Jesus was really agitated. He prayed aloud, frantically, begging God to ‘take away this cup of suffering’. He seemed frightened. He was sweating and there was blood mixed with his sweat which scared the boy. Jesus appeared to be having some kind of invisible battle, he looked to be in utter anguish and, suddenly, so vulnerable. The olive trees surrounded and towered over him and seemed suddenly so strong and steady, those thick gnarled trunks speaking of age and wisdom and security.
Jesus did return to us and was uncharacteristically het up -why weren’t we praying? Why couldn’t we be there for him? Please! Please pray. But we didn’t. We couldn’t. I wish we could go back to that night and be there for him but we weren’t. He’d managed to get through the meal, washed our feet and earnestly shared the things he knew that mattered. He’d held it together, despite his growing dread and doubts But, despite all he’d done for us, he was alone.
Or so he thought.
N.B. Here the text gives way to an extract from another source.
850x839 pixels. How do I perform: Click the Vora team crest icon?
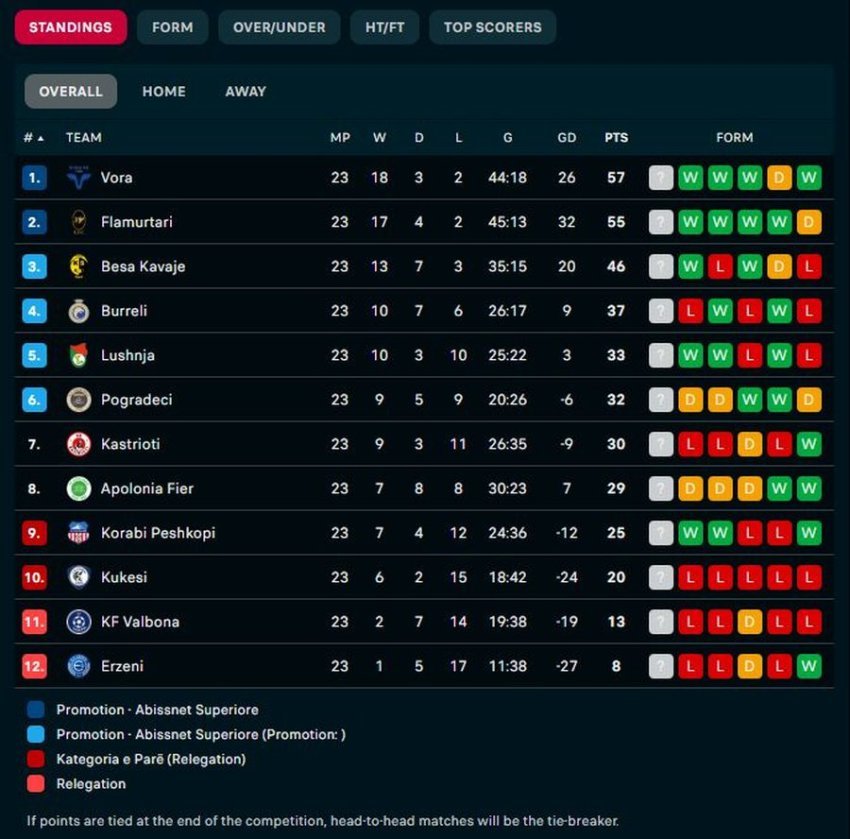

Unknown to him John Mark was there and then there were those special trees…, a community of them, interlinked, ancient, gnarled, strong, steady witnesses, faithful companions when humans failed…. And I, for one, am grateful to them.
Perhaps they helped him reach that place of peace and acceptance that John Mark saw happen: ‘No, it’s not about what I want, it’s about what you want. It’s your will that needs to be done and I can do it. I’ll do it. Your will be done Father – your will…’
For me that’s as important as what happened the next day. The battle was won there that night. Jesus stayed. He didn’t run. He stayed knowing that Judas would be on his way with the temple guards, that everything would escalate, that he would have no control… Like his mother Mary some 30 years before, he said yes.

So, tonight we choose to pray with Jesus. In the next few minutes we take time to respond to Jesus, remembering what he did there that night. And we pray for our world undergoing its own Gethsemane – praying for those fearful of death, for the grief-stricken and for those working to save lives, risking their own… We pray for God’s will and for resurrection to come after this time of trial.